## [Page excerpt]

* * *

Hot diggidy damn, that boat can do more than 300 miles a day in rough water?

I want me one of them.
Yeah, but apparently they're impossible to slow down... ;-)

Quote:
I talked with Frank the owner,the problem was heavy seas,high offshore winds and the inability to slow her down under 18 knots,she was the fastest/lightest Condor ever built,she loved 18knots. I was hoping to buy her. stephen what a ride he had! no insurance

Condor 40 trimaran -Crew Rescued off US East Coast - Multihull Anarchy - Sailing Anarchy Forums
Looking at the data buoy report from Frying Pan, conditions were 30 knots/6' seas at the time they hit the Come Get Me Button... Breeze would have presumably been NW, but had been very light over the previous 24 hours, they were probably motoring most of the way after leaving Beaufort... Most striking about the weather data from the Frying Pan station, is how sharply the barometer had been diving all day, before the breeze started to build... Does anyone still carry a barometer aboard anymore, or have they gone the way of paper charts nowadays? ;-)

* * *

## [Given information]
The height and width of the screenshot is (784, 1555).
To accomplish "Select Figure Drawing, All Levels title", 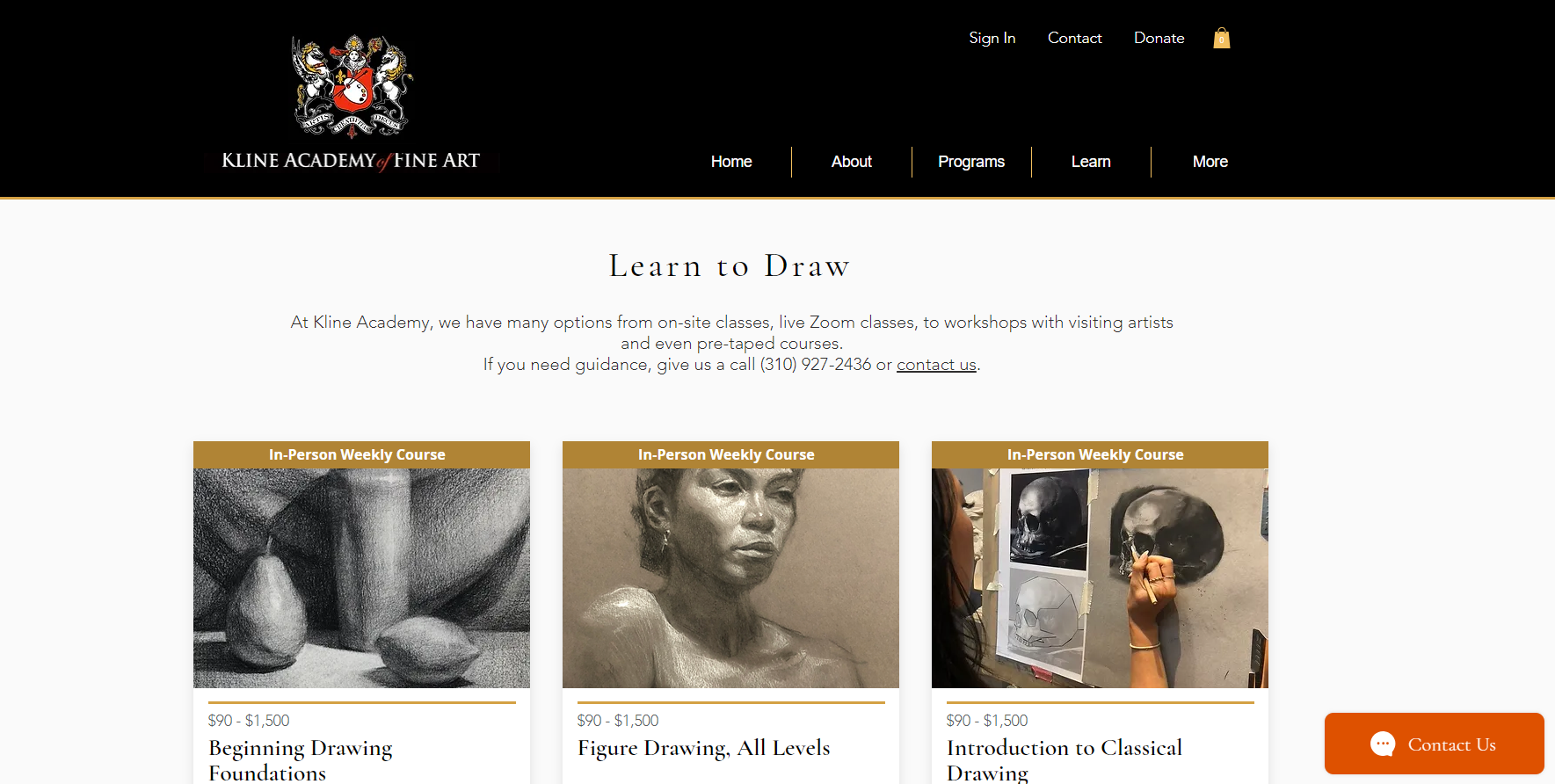I will coord(703,748).
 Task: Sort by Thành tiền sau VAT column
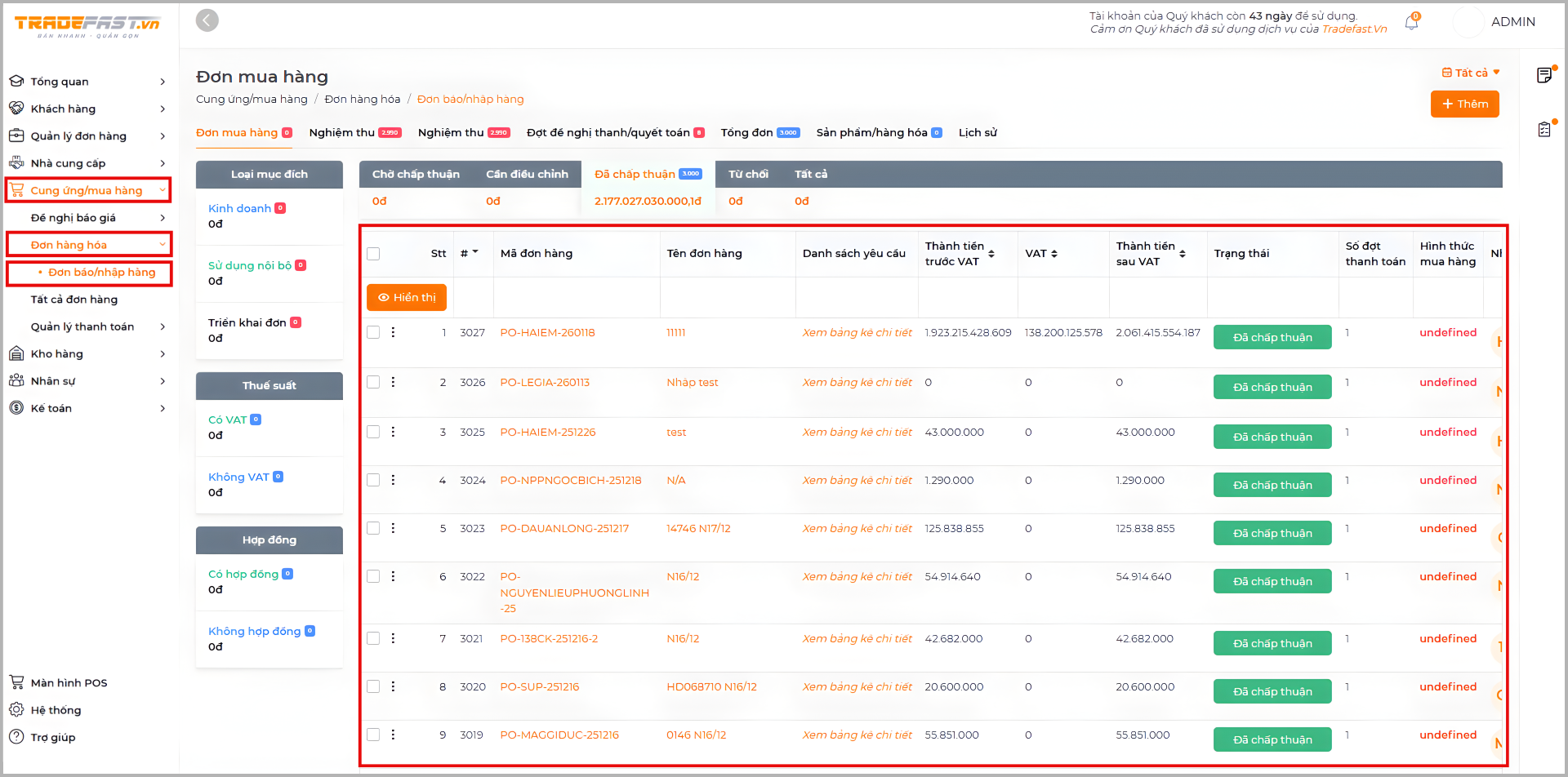1182,254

* * *

## [Written exercise 1]
Answer these questions from the forum excerpt about the Condor 40 trimaran:
(a) According to the quoted conversation with the owner, below what speed could the boat not be slowed?
(b) What conditions did the data buoy report from Frying Pan show when the crew hit the Come Get Me Button?
(c) What had the person quoted been hoping to do with the boat?
## [Written exercise 2]
Repeat the stretch of the forum excerpt about the Condor 40 trimaran from "Hot diggidy damn, that" through "slow down... ;-)".
## [Written exercise 3]
Pick up the forum excerpt about the Condor 40 trimaran rescue after its last sentence and continue it.
The listing has no connection to the forum excerpt about the Condor 40 trimaran.

## [Task response 1]
(a) 18 knots
(b) 30 knots and 6' seas
(c) Buy her

## [Task response 2]
Hot diggidy damn, that boat can do more than 300 miles a day in rough water?

I want me one of them.
Yeah, but apparently they're impossible to slow down... ;-)

## [Task response 3]
Why they chose to go out around Cape Fear and Frying Pan is a mystery to me... With that weather, they could have gone back in at Wrightsville, and run down the Ditch to Southport while the front came thru... Then left the Cape Fear River behind the passage of the front, and had a beautiful beam reach in much flatter seas closer inshore down towards Winyah Bay or Charleston... That area south of Frying Pan where they bailed can be a pretty nasty patch of water, even on relatively flat days, there's always considerable disturbance out there, inshore eddies spinning off the Stream meeting up with the extensive shoals off Cape Fear, and so on... Whenever in doubt, I won't mess with it and will always duck in behind Cape Fear if I'm on a boat that's ICW capable. That area out around Frying Pan is definitely one of those spots that seems to create weather conditions all its own, no way would I want to be out there at precisely the time a February frontal passage was moving through those waters...

Not to mention, the really dumb thing about going that route, is that on a straight shot from Beaufort to Charleston, it's actually slightly LONGER than ducking back inside at Wrightsville, and running down the ditch to Southport... Yet another head-scratcher, for me... ;-)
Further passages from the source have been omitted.